きっかけは3月29日のミュージックステーション。録画したまま忘れていたそれを5月中頃になってようやく発掘したときだった。およそ48秒間の出来事である。中央から颯爽と現れたあの男の子は王子か、はたまた天使か。ふわりと立ち位置へ舞い降り、軽い身のこなしは花弁のようにたおやかで、瞳には凛とした生命の閃光が走り抜き、一瞬で脳裏に焼き付いた。

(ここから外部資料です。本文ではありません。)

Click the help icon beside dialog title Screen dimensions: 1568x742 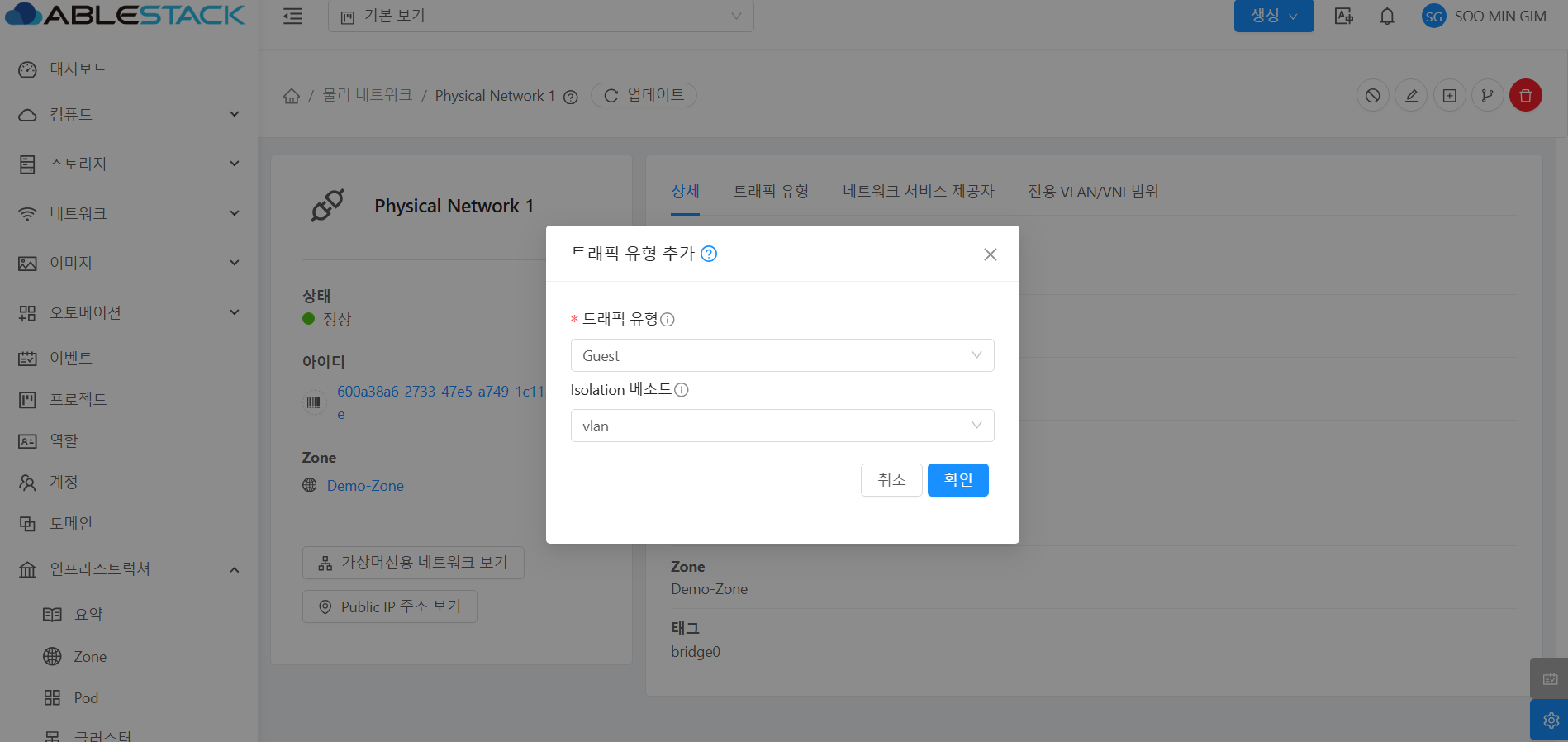pos(709,254)
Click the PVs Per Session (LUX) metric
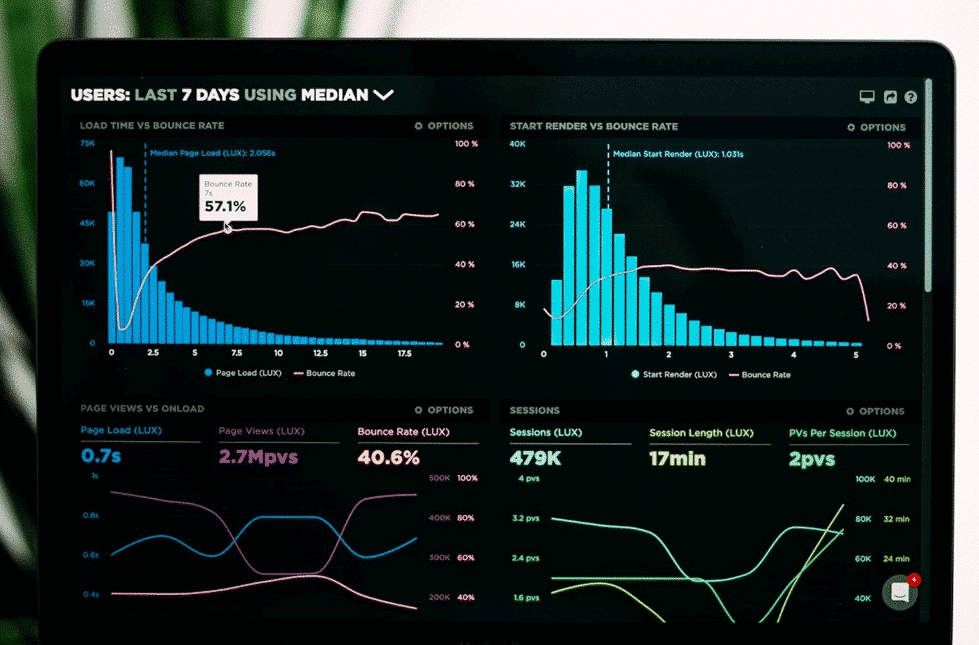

彼は今年から新たにSnowManのメンバーへ加わった滝沢社長の秘蔵っ子こと村上真都ラウールさんだった。こんなにも麗しく、貴公子のような男の子が現存していたことを今日まで見過ごしていた自分に大きなショックを受ける。ジャニーズはわたしの知らないところでずっとずっと地球を回し続けていたのだ。彼への沸き立つ高揚感を引き金にすぐさま飛んだSnowManのYouTubeチャンネルとアイランドTV。仕事の合間を縫って全動画の履修を二日足らずで完遂した。夏休みの宿題はすべて後半へ持ち越すほど行動力が欠落していることで有名なわたしをここまで衝動的にさせるSnowManの勢いとは。ゲレンデの雪を踏みしめた瞬間、薫風を連れた大きな雪崩がわたしをまるっと呑み込んだ。もう抜け出せそうにない。

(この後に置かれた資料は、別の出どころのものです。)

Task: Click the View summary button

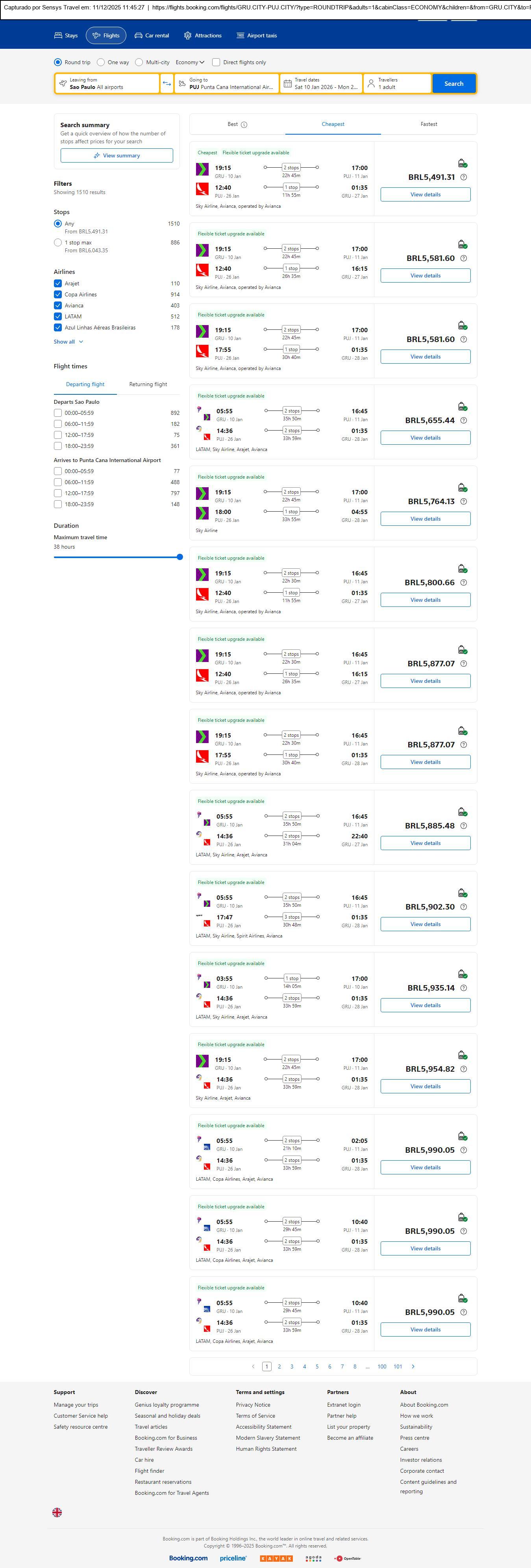Action: click(116, 156)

【みるみるうちにお顔が変わるので一瞬たりとも目が離せない、いま世界で一番麗しい男子高校生ことラウールさん(呼び捨てとかできない)】


●わたしは感情がある程度の沸点を越えるとすぐ泣く癖がある。ようはすごく涙もろい。どういうわけか喉元に詰まったまま出てこない言葉たちが口からではなく目を通じて排出されるらしいのだ。(かっこわるいのでいい加減治せるものなら治したいんだけど、、)そんなわたしが近日号泣したことといえば、ジャニー喜多川氏の逝去から初めて目にしたSnowManの姿だった。スポットライトの下で浮かび上がる彼らの凛とした佇まい、影が映し出す精悍な顔立ち、白いライトに切り替わった瞬間に彼らの玲瓏たる表情が仮面舞踏会の皮切りを彩る。

人生の半分以上ジャニーズを側にして過ごしてきた生活から離れて数年、もう戻るつもりなんてなかったのに。そうどこかで誓ったはずなのに。いつの日もしれっと生活に溶け込んでくるジャニーズにぼかしを入れてグラデーションの背景と化させていたはずだった。でも本当はフィルター加工を施すことで離れた気になっていただけだったのかもしれない。SnowManが魅せるジャニーズへの寵愛を打見ただけで、あっという間にひとつひとつの色味が強く明瞭となっていく。

どうしてあんなにも瞬きの間に生命の光をほとばしらせることができるのか、アイドルを見るといつも思う。花弁雪のような桜を据えて燦然と舞い踊る彼らが今日まで抱いてきた艱難辛苦や一念発起はきっと死ぬまで、1ミリたりとも本当の意味をもって私たちへ届くことはないのだろう。そう思うと何かがグワっとこみあげた。この絶佳に至るまでの道のりに起きた彼らを取り巻く出来事を、天啓に置き換えてわかったようなフリをして安易に語ってはならないことをなんとなく悟ってしまったのかもしれない。だからだろうか、彼らが織りなす一挙手一投足の端々からちらつく心根にひどく胸を打たれてどうしようもなかった。


●舞い踊る桜も粉雪も刹那に映るからこそ人はその絢爛さに陶酔する、それを生身の男の子に求めてしまっているのでは?本当は未成年という固有名詞を貴いものの象徴にして固執しているだけなのでは?欲しいところだけをトリミングしてコンビニスイーツの如く消費しているだけなのでは?
わたしはこわいのかもしれない。応援することが。応援していく中で知らなくてよかったことにも気付いてしまう未来が来ることを。どうする?もう一度ジャニーズのファンをする?黎明の幕が上がるまで彼らが届ける花弁をひとつひとつ拾っていける?

ふと顔を上げるとラウールさんが瞳の奥で手招きをしている。そんな気がした。